New York's Latest Wave of Pop-Up Restaurants

Zakeri’s experience is, comparatively, an anomaly. The menu at Shy’s Burgers is defined by a set item, but, more importantly, he doesn’t rely on restaurant kitchens and operates on the street instead. Unlike other pop-ups, there’s room for people who aren’t eating and his often feel like block parties. It’s also why a rotation of cooks return when Zakeri calls. “The people I work with all are service people or cooks, so they can do it on an off day. They make a little more money and it doesn’t take the entire day. Or if it does, they get paid a lot,” he says. “They can do it at night and they can just leave for the most part, hang out after; a lot of their friends are already there.”

That type of community building is what has elevated Shy’s Burgers into such a successful pop-up, which makes the source of Zakeri’s burnout all the more ironic. “I’m alone. I do this by myself for the most part, hiring people at hand for events a day or a few hours before,” he explains. “But it’s a very lonely business; people have partners to build things with.” Shy’s Burgers started out that way, when Zakeri and his friend Alex David decided to cook burgers and posted about it to his Close Friends on Instagram during the pandemic, but in October 2021 David moved back to Los Angeles. “When Alex left,” Zakeri explains, “I was like, ‘Do I want to do this or make it my full-time job?’ It was like, ‘Okay, I’m on my own. I have this thing, let’s take it as far as it can go.’ I had kind of a big year and at the end of the year it was like, ‘Okay, where is this leading?’ And it was brick-and-mortar…or stop.”

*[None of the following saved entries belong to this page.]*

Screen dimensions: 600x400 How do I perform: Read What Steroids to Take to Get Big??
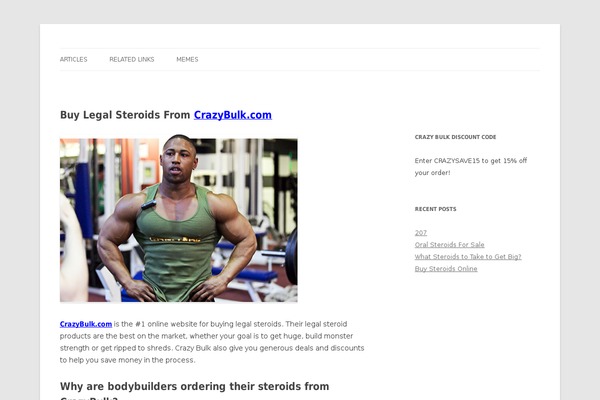[468, 257]
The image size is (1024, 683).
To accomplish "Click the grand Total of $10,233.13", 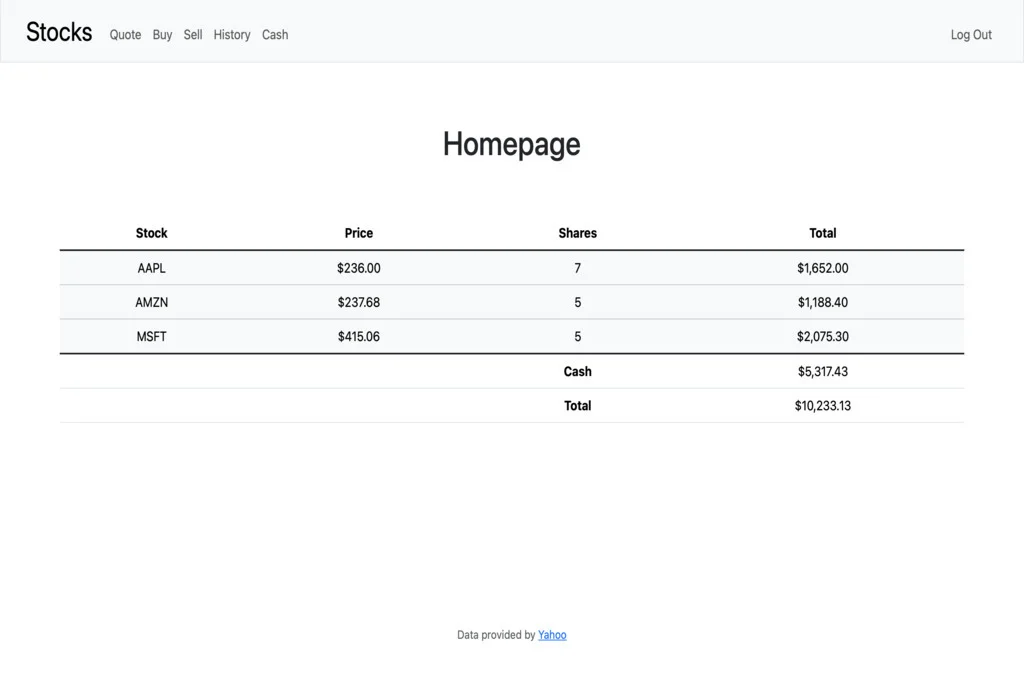I will 822,405.
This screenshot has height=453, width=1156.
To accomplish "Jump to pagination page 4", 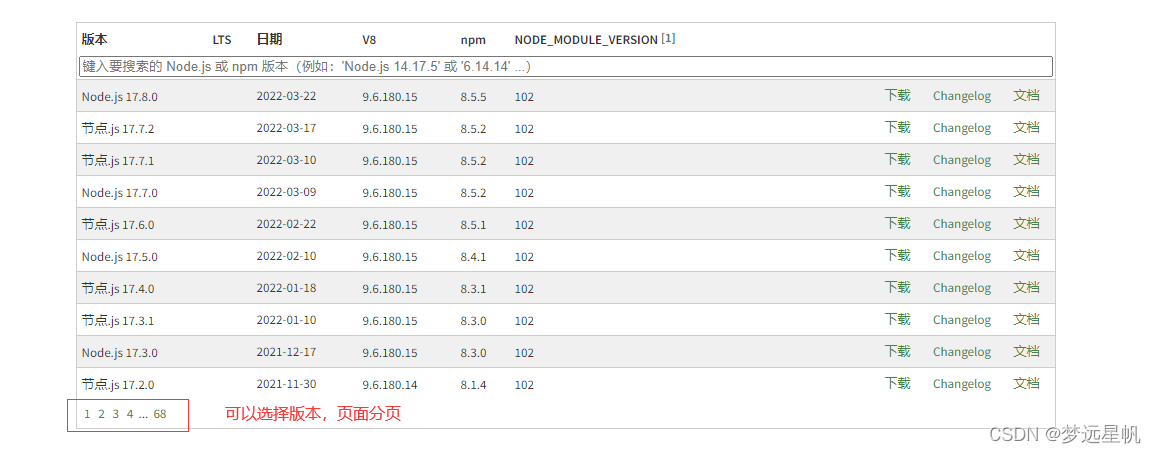I will [130, 414].
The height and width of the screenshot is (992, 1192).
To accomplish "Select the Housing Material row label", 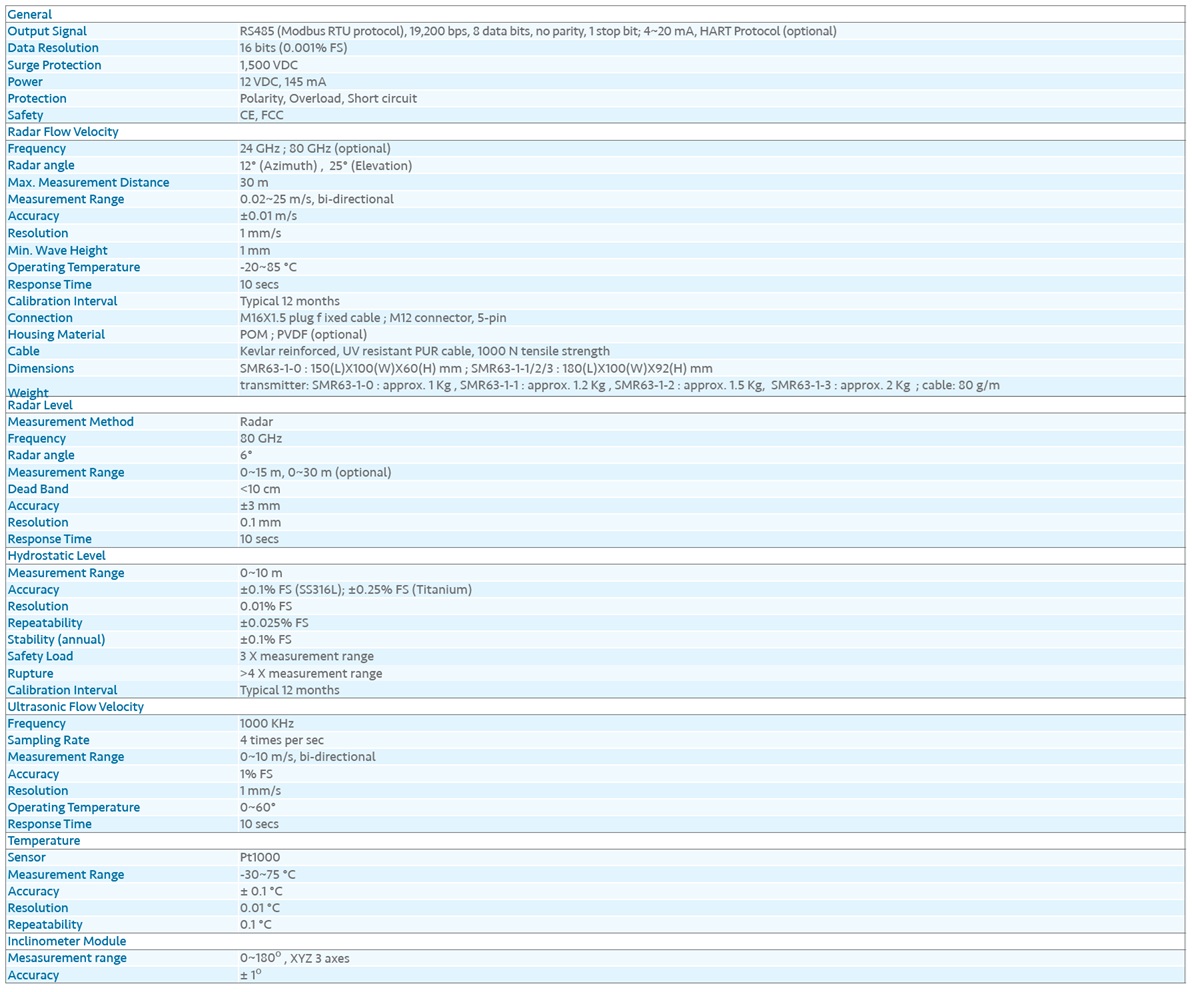I will 56,334.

Despite the difficulties these entrepreneurs and many others are facing, it isn’t quite a death knell for pop-ups yet. They have been a microcosm of what industry workers and diners are seeking. By undercutting traditional restaurant models, they have provided a template for the evolving culture of restaurants. “Food and restaurants have changed even from when I started cooking ten years ago because now I think when you work in a restaurant, it doesn’t necessarily mean that you want that as a career,” says Burns. “Food is more just a part of the general conversation and it’s so much more tied into art and fashion and all these other subsets. You see so many different kinds of people now cooking.” Pop-ups open the door for cooks and chefs who can now see what it looks like when food is about the experience and the community, without the intensity or formality dictated by “fine dining.” “I think that is something that is of value to a lot of people who are entering the industry or who are in industry today, is wanting to be culturally aligned, spiritually aligned with the place you’re working for,” Kanan emphasizes. The next wave of chefs aren’t so tethered to the old models and the path into the restaurant industry is more open than ever before. They may all end up with brick-and-mortar, but even if the model isn’t entirely new, there’s a new culture that retains the pop-up spirit.